Hakekat kita sebagai mahluk hidup yang selalu bertindak sebagai pelayan Tuhan dijelaskan dalam beberapa sumber kitab suci Veda. Dalam Bhagavad Gita 7.5 dikatakan: “apareyam itas tv anyāḿ prakṛtiḿ viddhi me parām jīva-bhūtāḿ mahā-bāho yayedaḿ dhāryate jagat, Wahai Arjuna yang berlengan perkasa, di samping tenaga-tenaga tersebut, ada pula tenaga-Ku yang lain yang bersifat utama, terdiri dari para makhluk hidup yang menggunakan sumber-sumber alam material yang rendah tersebut”. Di sini ditegaskan bahwa kita sebagai mahluk hidup yang disebut sebagai jīva-bhūtāḿ adalah bagian-bagian kecil dari tak terhingga tenaga-tenaga Tuhan. Dengan kata lain kita tidak ada apa-apanya jika dibandingkan dengan Tuhan. Yang lebih menyakitkan lagi bagi mereka yang mempertanyakan keadilan Tuhan adalah pernyataan bahwa hakekat Tuhan dan Mahluk hidup pada dasarnya adalah kekal. “Mamaivāḿśo jīva-loke jīva-bhūtaḥ sanātanaḥ, para jīva yang jatuh dan terbelenggu di dunia fana adalah percikan kecil nan kekal yang terpisah dari-Ku” (Bhagavad Gita 15.7). Sifat kekal yang “menyakitkan” para pencari keadilan ini juga berkali-kali ditegaskan dalam sloka-sloka yang lain seperti pada sloka Bhagavad Gita 2.17 – 23, 13.20,Brhad-Aranyaka Upanisad 1.4.10, Katha Upanisad 1.2.18 dan masih banyak lagi sloka-sloka yang lainnya. Kalau memang diri kita sejati sebagai Atman/Jiva adalah abadi, bukankah itu artinya untuk selamanya kita hanya akan menjadi jīva-bhūtāḿ dari Tuhan? Lalu kapan kita bisa menjadi Tuhan? Kapan kita bisa menjadi yang paling berkuasa dan Tuhan yang berkuasa sekarang dilengserkan sehingga Dia bisa marasakan kehidupan sebagai pelayan seperti kita?

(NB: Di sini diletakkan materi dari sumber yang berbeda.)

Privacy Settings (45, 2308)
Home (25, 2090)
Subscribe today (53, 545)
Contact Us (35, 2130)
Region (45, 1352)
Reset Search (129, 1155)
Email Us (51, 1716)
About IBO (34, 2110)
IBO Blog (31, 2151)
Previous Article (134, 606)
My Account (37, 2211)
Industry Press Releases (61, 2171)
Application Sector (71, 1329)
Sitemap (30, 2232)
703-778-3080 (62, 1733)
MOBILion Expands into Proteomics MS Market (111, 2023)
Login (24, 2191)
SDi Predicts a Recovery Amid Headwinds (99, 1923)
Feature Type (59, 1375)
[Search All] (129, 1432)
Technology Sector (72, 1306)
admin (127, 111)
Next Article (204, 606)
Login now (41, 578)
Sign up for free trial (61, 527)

Ada beberapa kalangan mengatakan Atman sama dengan Tuhan. Dikatakan bahwa Atman adalah percikan atau pecahan Tuhan yang suatu saat bergabung dan menyatu kembali menjadi Tuhan. Aspek tertinggi dari Tuhan dikatakan sebagai Brahman yang tidak berwujud, yang berupa kesunyatan atau satyam. Sehingga kesunyatan itulah yang mereka sebut sebagai alam rohani, yaitu Brahman sebagai aspek Tuhan Impersonal itu sendiri. Tentunya dengan pandangan dasar yang berbeda ini, pertanyaan “keadilan Tuhan” dapat dieliminir mengingat Atman suatu saat juga akan menjadi Tuhan. Mereka yang berpandangan seperti ini biasanya mendasarkan logikanya pada kitab-kitab Upanisad yang memang lebih banyak membahas aspek Tuhan Impersonal. Sloka-sloka seperti;tat tvam asi, Aham brahmasmi, ayam atma brahma, so’ham dan sarva khalu idam Brahman menjadi kutipan favorit pendukung filsafat kesamaan Atman dengan Tuhan ini.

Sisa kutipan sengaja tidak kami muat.